Items listed in a dataset
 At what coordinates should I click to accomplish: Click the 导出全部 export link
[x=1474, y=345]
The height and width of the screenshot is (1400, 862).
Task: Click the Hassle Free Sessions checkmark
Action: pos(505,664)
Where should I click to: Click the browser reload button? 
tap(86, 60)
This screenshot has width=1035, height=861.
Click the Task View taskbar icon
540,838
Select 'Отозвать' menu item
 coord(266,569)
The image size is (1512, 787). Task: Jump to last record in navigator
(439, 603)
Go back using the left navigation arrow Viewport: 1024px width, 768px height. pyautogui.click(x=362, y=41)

TASK DIRECTIONS: From the first line to the last, return the data exactly.

ANSWER TO THE PROBLEM:
 At what coordinates should I click to accomplish: Click the 导出全部 export link
[x=1474, y=345]
The height and width of the screenshot is (1400, 862).
Task: Click the Hassle Free Sessions checkmark
Action: pos(505,664)
Where should I click to: Click the browser reload button? 
tap(86, 60)
This screenshot has width=1035, height=861.
Click the Task View taskbar icon
540,838
Select 'Отозвать' menu item
 coord(266,569)
The image size is (1512, 787). Task: Jump to last record in navigator
(439, 603)
Go back using the left navigation arrow Viewport: 1024px width, 768px height. pyautogui.click(x=362, y=41)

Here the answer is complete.